Liz Truss and Rishi Sunak have emerged victorious in the race to be the final two Tory leadership contenders, meaning a battle royale beckons in the fight to be the UK’s next Prime Minister.
Penny Mordaunt came close to pipping the foreign secretary to the post for second place, with 105 votes to Truss’s 113. Sunak, meanwhile, was far ahead with the backing of 137 MPs. But it is now the views of around 160,000 Conservative Party members that matter, with the result due to be announced on 5 September.
Truss is the radical in the race, pledging immediate tax cuts and a major departure from the austere path Sunak set the UK on after the Covid-era spending. She will argue that the highest tax burden for 70 years is stifling growth and exacerbating the cost-of-living crisis, and note that the UK’s national debt is lower than competitors such as the US and Japan.

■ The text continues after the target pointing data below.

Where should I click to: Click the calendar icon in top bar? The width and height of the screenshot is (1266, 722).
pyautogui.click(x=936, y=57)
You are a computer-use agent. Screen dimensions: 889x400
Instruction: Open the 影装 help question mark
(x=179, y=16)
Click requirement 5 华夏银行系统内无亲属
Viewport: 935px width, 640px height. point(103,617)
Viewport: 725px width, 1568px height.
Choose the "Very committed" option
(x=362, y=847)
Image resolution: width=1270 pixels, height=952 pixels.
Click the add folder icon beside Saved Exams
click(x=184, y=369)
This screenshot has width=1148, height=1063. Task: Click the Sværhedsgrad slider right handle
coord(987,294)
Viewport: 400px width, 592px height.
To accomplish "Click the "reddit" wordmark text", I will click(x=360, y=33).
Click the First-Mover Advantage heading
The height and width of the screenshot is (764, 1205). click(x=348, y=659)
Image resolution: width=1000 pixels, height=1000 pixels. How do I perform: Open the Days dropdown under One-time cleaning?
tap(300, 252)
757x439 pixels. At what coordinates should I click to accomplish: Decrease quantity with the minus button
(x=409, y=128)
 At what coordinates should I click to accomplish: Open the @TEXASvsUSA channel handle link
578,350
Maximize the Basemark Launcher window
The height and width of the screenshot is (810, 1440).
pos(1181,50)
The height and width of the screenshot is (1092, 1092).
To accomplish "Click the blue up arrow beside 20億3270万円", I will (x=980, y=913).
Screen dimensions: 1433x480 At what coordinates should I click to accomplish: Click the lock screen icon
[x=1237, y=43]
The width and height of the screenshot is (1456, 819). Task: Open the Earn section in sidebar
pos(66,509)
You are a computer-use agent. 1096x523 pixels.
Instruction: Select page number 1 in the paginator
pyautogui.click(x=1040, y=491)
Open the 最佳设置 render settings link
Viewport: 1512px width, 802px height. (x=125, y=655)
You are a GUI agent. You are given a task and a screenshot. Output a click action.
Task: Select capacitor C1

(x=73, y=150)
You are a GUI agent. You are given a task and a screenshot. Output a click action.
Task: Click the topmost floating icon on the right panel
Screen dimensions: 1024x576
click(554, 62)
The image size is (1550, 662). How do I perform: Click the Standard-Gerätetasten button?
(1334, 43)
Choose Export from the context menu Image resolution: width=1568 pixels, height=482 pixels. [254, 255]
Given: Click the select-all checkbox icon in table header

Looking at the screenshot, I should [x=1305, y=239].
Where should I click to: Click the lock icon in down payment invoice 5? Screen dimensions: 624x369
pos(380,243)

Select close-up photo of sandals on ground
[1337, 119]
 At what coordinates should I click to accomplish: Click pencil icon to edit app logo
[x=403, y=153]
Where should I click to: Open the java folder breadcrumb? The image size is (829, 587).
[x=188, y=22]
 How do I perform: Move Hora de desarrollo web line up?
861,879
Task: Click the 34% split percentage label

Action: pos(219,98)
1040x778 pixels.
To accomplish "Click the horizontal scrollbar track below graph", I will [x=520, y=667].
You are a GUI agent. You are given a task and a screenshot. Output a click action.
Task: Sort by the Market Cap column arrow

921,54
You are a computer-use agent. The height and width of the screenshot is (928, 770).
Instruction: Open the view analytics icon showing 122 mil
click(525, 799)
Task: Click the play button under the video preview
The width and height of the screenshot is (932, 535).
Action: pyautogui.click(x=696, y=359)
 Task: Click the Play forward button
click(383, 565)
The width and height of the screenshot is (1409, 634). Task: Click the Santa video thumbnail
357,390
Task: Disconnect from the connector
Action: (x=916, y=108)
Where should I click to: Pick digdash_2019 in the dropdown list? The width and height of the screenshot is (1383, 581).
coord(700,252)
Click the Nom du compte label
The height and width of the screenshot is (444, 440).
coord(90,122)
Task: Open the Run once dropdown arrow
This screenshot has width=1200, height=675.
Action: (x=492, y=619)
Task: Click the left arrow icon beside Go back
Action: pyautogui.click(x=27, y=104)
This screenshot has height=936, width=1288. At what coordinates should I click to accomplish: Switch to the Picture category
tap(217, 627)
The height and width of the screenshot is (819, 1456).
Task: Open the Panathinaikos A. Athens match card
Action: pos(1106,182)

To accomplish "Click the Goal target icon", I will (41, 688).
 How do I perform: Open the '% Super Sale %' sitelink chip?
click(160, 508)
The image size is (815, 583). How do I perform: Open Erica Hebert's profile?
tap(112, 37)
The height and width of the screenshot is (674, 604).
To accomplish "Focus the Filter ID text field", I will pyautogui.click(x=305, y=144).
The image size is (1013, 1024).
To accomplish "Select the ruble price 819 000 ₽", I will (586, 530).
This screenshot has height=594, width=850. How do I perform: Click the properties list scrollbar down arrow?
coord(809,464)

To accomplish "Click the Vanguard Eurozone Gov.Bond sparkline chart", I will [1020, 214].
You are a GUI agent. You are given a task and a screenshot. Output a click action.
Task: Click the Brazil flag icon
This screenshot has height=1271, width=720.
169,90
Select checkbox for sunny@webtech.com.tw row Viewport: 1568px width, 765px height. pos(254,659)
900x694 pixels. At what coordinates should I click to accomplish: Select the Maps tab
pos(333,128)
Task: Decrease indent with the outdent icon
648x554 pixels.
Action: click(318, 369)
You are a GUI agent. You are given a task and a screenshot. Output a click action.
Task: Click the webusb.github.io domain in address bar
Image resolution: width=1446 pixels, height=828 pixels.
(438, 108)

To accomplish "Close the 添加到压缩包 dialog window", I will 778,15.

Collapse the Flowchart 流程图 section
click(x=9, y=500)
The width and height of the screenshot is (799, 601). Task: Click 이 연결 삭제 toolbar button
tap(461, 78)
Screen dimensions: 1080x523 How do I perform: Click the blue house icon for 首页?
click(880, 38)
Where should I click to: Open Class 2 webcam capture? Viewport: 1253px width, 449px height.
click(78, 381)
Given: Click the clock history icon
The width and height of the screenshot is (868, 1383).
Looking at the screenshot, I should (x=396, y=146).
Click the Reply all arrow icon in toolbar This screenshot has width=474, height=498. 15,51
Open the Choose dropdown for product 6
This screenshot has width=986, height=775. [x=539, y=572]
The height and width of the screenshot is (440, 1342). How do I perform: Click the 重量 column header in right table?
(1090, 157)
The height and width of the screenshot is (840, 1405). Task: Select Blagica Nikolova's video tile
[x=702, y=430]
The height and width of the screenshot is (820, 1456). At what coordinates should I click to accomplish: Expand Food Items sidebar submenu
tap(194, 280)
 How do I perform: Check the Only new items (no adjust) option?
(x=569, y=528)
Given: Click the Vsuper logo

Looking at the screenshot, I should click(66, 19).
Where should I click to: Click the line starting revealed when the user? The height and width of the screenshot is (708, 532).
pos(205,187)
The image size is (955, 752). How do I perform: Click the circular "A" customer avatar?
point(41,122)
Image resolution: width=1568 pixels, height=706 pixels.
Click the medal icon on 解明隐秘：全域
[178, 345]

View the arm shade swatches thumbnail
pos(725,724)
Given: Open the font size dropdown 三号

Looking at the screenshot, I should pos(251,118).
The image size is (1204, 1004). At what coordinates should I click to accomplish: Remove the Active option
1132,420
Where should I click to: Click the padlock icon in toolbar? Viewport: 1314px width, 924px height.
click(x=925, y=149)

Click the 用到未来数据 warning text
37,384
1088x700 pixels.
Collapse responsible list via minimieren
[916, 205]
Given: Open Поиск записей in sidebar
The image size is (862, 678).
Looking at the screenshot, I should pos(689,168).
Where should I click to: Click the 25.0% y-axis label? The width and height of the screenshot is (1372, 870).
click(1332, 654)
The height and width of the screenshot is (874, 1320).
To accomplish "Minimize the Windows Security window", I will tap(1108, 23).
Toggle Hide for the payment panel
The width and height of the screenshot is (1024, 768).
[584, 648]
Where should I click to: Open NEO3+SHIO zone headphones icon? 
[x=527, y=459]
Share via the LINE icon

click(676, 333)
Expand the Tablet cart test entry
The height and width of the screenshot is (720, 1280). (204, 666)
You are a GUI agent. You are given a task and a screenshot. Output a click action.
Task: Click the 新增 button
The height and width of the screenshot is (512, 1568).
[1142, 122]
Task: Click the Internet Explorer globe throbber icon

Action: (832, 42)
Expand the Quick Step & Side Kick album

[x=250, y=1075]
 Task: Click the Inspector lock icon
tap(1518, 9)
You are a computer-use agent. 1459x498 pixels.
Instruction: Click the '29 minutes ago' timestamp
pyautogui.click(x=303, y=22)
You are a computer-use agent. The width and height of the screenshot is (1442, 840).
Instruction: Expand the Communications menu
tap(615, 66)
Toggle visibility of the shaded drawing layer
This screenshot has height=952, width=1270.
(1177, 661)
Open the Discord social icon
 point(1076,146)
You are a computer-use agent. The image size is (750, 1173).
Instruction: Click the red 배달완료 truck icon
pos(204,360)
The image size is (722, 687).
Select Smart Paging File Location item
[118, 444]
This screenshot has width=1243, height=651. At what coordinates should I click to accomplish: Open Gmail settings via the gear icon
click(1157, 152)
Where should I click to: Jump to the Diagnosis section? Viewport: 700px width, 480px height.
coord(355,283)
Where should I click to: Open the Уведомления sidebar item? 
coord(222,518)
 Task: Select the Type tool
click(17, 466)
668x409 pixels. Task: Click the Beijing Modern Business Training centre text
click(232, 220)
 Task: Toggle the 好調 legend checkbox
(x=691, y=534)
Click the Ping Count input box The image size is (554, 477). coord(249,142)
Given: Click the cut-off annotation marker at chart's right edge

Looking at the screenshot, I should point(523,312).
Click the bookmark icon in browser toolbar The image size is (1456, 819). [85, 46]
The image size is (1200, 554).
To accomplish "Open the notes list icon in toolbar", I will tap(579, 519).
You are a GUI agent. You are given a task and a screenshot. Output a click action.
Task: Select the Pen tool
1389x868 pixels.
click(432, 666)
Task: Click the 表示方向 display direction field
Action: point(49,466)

[See also: Rishi Sunak and Liz Truss are struggling to convince Red Wall and Blue Wall voters]
Sunak, whose support plummeted among Tory members during his chancellorship, will make the case for fiscal conservatism and argue that higher taxes are needed to fund public services buckling under backlog pressures. His attack lines against Truss were given a run-out during the last TV debate, when he accused the Foreign Secretary of “fantasy economics” and “socialism”.
Given Tory members’ antipathy to higher taxes, Sunak faces an uphill struggle. As the only pro-Brexit candidate, he will hope the party’s devotion to the cause of leaving the EU is still a powerful currency. But Truss, whose allies say has the zeal of a convert over Brexit, has a secret weapon: Boris Johnson.
The outgoing PM, who is able to charm the party membership better than most, made clear at his final PMQs that he felt betrayed by the former occupant of No 11, telling MPs: “I love the Treasury, but remember if we’d always listened to the Treasury we wouldn’t have built the M25 or the Channel Tunnel.”
Johnson allies have briefed that they believe Sunak is a “snake” and responsible for hastening the PM’s exit. A wounded animal can be a dangerous beast and Johnson could do enormous damage during the long summer of hustings which will now follow.